Keegan Clements-Housser came to the program after a decade of experience as a journalist, media analyst and consultant in Portland, Oregon. He was a research assistant at Urbanism Next, a University of Oregon-based research center focused on investigating the impacts of automation and e-commerce on urban planning and design. Prior to that, he was the project manager at Gather, an Agora Journalism Center-based project and platform to support community-minded journalists and other engagement professionals. Clements-Housser received his M.S. in Strategic Communication from University of Oregon Portland, where his research focused on collaborative civic-professional media models.
Jodi McFarland Friedman
Jodi McFarland Friedman, a journalism instructor at Central Michigan University, helped launch the digital news transformation MLive Media Group and guided the newsrooms of The Flint Journal, The Saginaw News and The Bay City Times. She was the first female editor of The Saginaw News, which was a two-time Associated Press Newspaper of the Year under her leadership. She has a master’s degree in journalism from the University of Missouri. Research interests include understanding the ways online news readers engage with reporters and news.

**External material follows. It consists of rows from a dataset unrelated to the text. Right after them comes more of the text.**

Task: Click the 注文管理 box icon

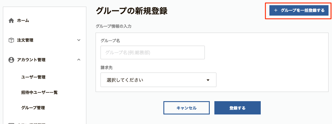Action: click(x=11, y=40)
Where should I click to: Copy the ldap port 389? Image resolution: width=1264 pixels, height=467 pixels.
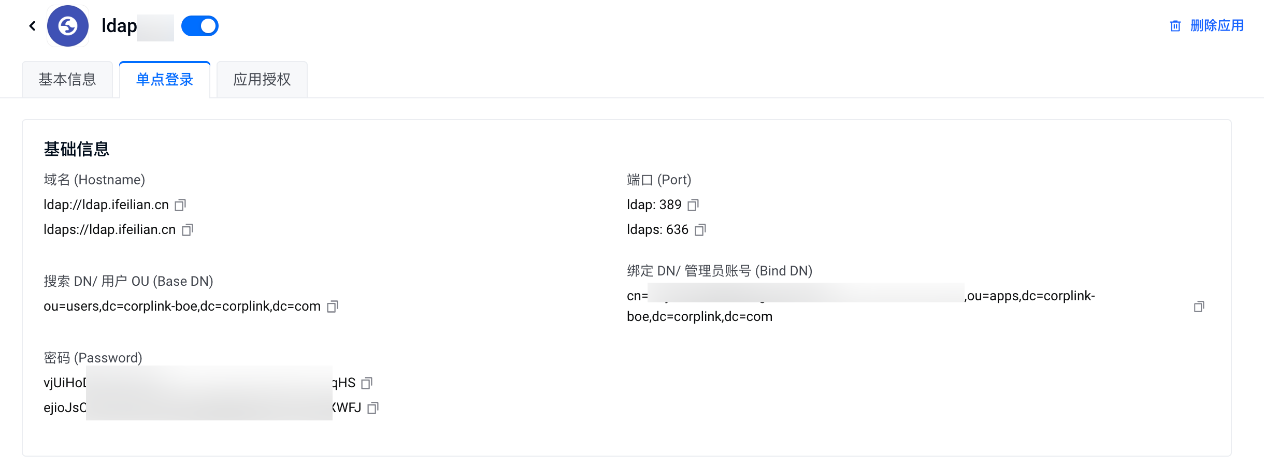[x=693, y=205]
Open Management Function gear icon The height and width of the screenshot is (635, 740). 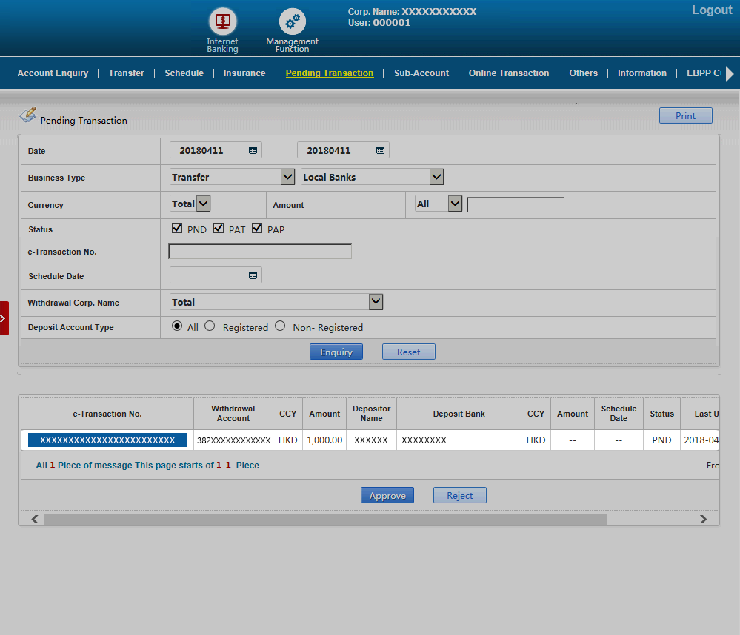point(292,22)
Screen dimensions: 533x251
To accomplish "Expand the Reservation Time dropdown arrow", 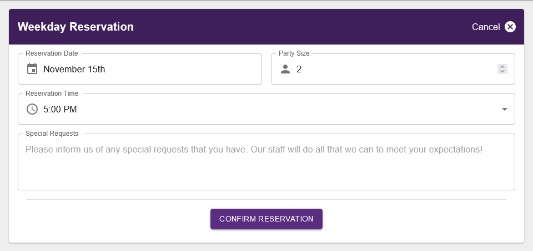I will click(x=505, y=109).
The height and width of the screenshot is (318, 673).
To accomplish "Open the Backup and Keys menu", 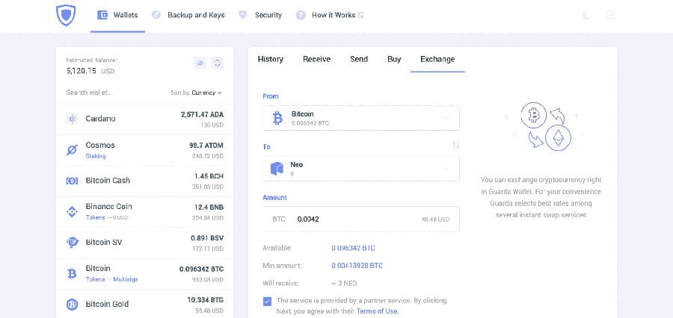I will click(189, 15).
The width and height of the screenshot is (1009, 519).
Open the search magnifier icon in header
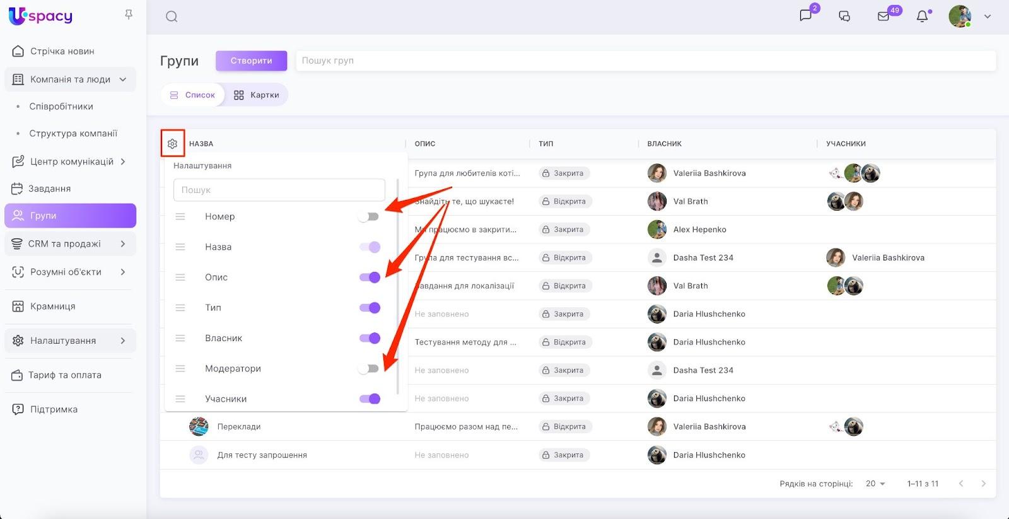tap(172, 16)
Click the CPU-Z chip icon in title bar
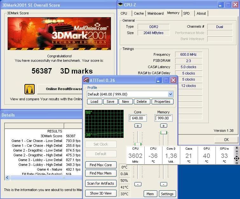This screenshot has width=240, height=199. (x=120, y=4)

Dinfin Mulupi’s research interests focus on media, gender, politics, feminist activism and social media movements. She is also interested in journalists’ perceptions and experiences as it relates to gender inequality in the workplace, media representation of women and media coverage of gender/sexual violence. As a business journalist for six years, Mulupi covered the East African region. She holds the joint Erasmus Mundus M.A. in Journalism and Media and Globalization from City University of London and Aarhus University in Denmark. Since her 2018 graduation, she has also been researching sexual harassment and gender inequality in newsrooms located in Kenya, South Africa and Nigeria.
Nataliya Rostova is a journalist who has covered Russian media since 2002 and was a staff writer for several prominent Russian publications. She is also the author of two online projects about the history of groundbreaking changes in Russia’s mass media and journalism. A graduate of the School of Journalism at Moscow State University, she has been awarded a Knight-Wallace Fellowship and a Galina Starovoitova Fellowship on Human Rights and Conflict Resolution. She was also a visiting scholar at the Graduate School of Journalism at the University of California, Berkeley.
Ho Chun Wong
Ho Chun (“Frankie”) Wong is interested in the international news media and civic engagements to the global audience. He holds a master’s in Security Studies from the UCL and a BSSc in Journalism and Communication from The Chinese University of Hong Kong. His research explores the relationship between media and international relations, including the uses of news media for policy goals and online political communication involving foreign netizens. He is now focusing on the dynamics among media-literate citizens, news media and governments.